还用混合的阿拉比卡咖啡豆重复以上实验。这些实验所得的得率在下表中显示。所得得率比本发明方法的得率要低得多。

  1.0％果胶酶和β-葡聚糖酶  第一次和第二次提取的得率  23.9  用第一和第二提取物进行提取的得率  25.4

实施例10(比较例)

美国专利4,983,408——生产咖啡提取物的方法(Colton；Ralph L)的付诸实施

按实施例1的描述焙炒和提取阿拉比卡咖啡豆。常压提取所得的提取磨碎物含有大约30-35％干物质(DM)。将部分提取的磨碎物转移到压力容器中，在24bar直接蒸汽注射下处理2分钟时间。

将50g蒸汽处理初级磨碎物的样品用100g去离子水1∶2稀释，用0.029％含甘露聚糖酶活性的酶和0.029％含纤维素酶/甘露聚糖酶组合活性的酶进行处理。将蒸汽处理的重复样品标记为对照，用0.058％去离子水进行处理。将各样品混合，在55℃下静置保持20小时。然后将各样品加热到95℃使酶灭活，冷却到室温，5,000rpm下离心10分钟。收集上清液，使一部分上清液通过0.45微米和0.80微米针头过滤器(Supor)。
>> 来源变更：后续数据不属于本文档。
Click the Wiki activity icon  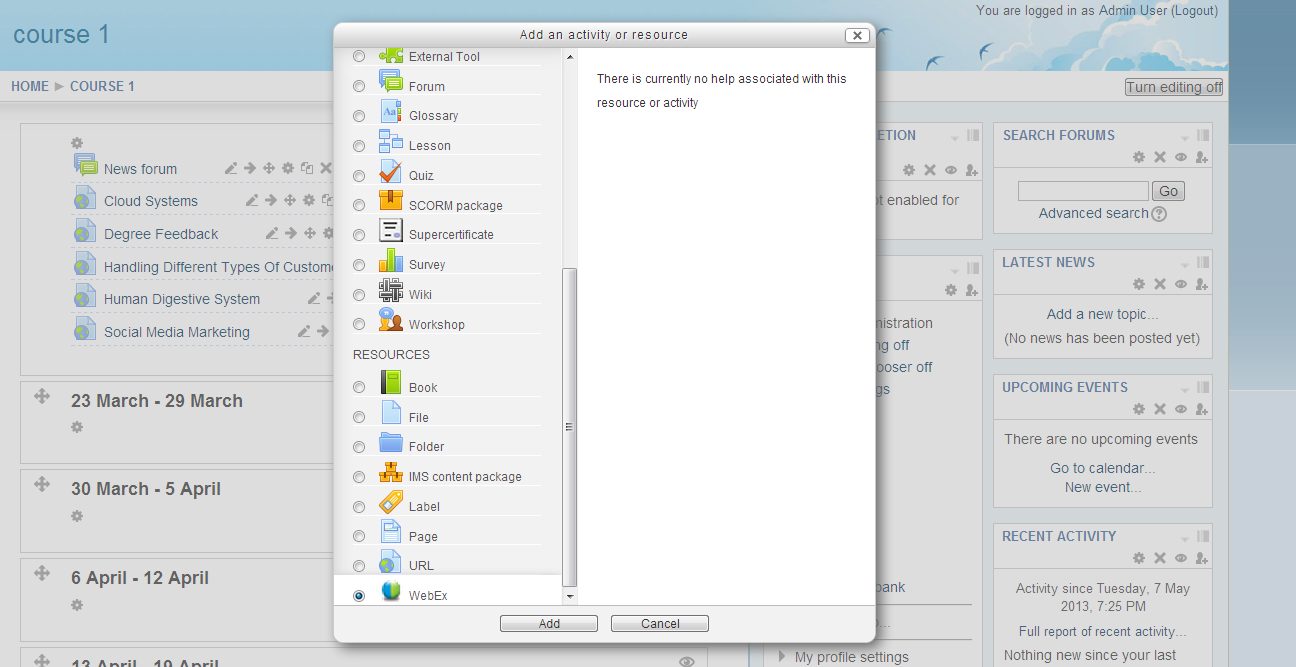pos(390,291)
酶水解阶段的提取得率基于0.45微米滤液的固形物浓度蒸汽处理磨碎物中的固形物量进行计算。然后将水解阶段的得率加和到蒸煮和常压提取的报道提取得率，在下表中作为本方法的总得率报道。

将第二个实施例(10b)付诸实施，即用水将焙炒和磨碎的混合阿拉比卡咖啡豆(哥伦比亚/中美洲/巴西)1∶2(水∶咖啡)混合，接着在25barg下蒸煮4分钟。然后将蒸煮过的磨碎物与RS103在45℃下反应3小时。所得得率和5-HMF水平列于下表中。
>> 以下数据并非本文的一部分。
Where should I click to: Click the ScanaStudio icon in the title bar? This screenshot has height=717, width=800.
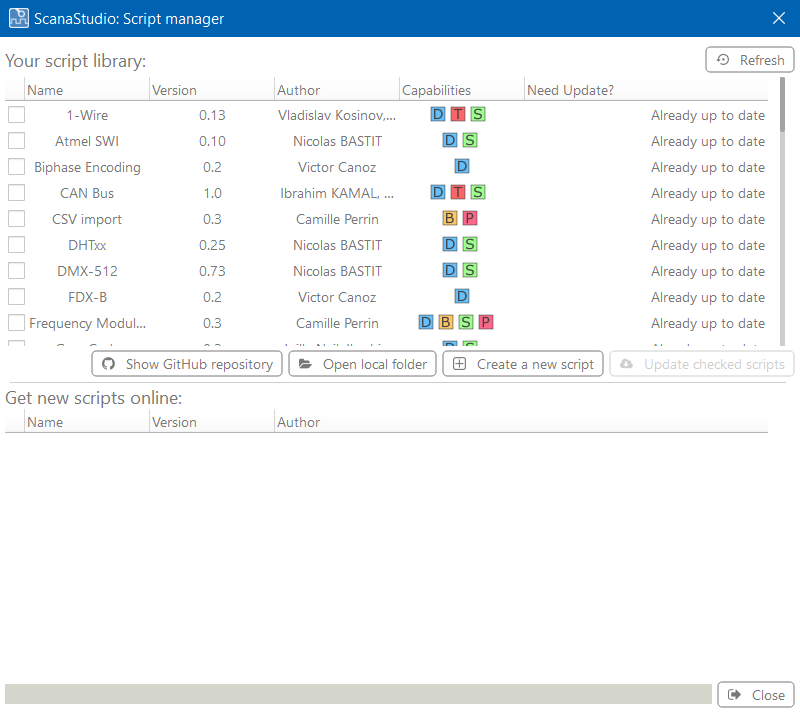click(x=18, y=18)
  提取得率  (％)  总甘露糖  (g/100g)  5-HMF  (ppm) 实施例10a：常压提取磨碎物的蒸汽爆 破(加酶)  53  17  2556 实施例10a：常压提取磨碎物的蒸汽爆 破(不加酶)  47.6  14.5  1937 实施例10b：新制焙炒和磨碎咖啡的蒸 汽爆破(加酶)  46  16.5  6773 实施例10b：新制焙炒和磨碎咖啡的蒸 汽爆破(不加酶)  46  15.2  6725

实施例11

本发明基础产品(base product)的感官评定

本实施例的目的是将本发明方法获得的提取物的质量与热水解获得的提取物的质量进行感官上的比较。

按实施例1的描述用相同的焙炒和磨碎阿拉比卡混合咖啡豆进行常压提取。在这个阶段，按可溶性固形物测量有大约25％(重量)的咖啡豆被提取。然后将这个提取的残留磨碎物按实施例1的描述用酶进行处理。按可溶性固形物测量有大约38％(重量)的咖啡豆被提取。为产生最终产品，将两个阶段的提取物按基于可溶性固形物的重量比1∶1.5(常压提取所得提取物：酶处理所得提取物)进行掺合。

合并的提取物其可溶性固形物含量经测量为5％，接着用Heidolph旋转蒸发仪将其浓缩至30％可溶性固形物，这个操作在真空下进行。然后将浓缩的提取物冷冻干燥，产生最终水分含量为1.3％的产物。

将相同的阿拉比卡混合咖啡豆的分阶段提取和热水解过程所得的提取物用相同的设备按上文所述条件进行浓缩和干燥。此产品的最终水分含量为1.7％。

将干燥产品用75℃水复溶，得到可溶性固形物浓度为1.5％的饮料。专业咖啡品尝师对复溶产品评估发现，本发明产品比用常规热水解方法制备的产品更加澄清，酒味和加工杂味更少。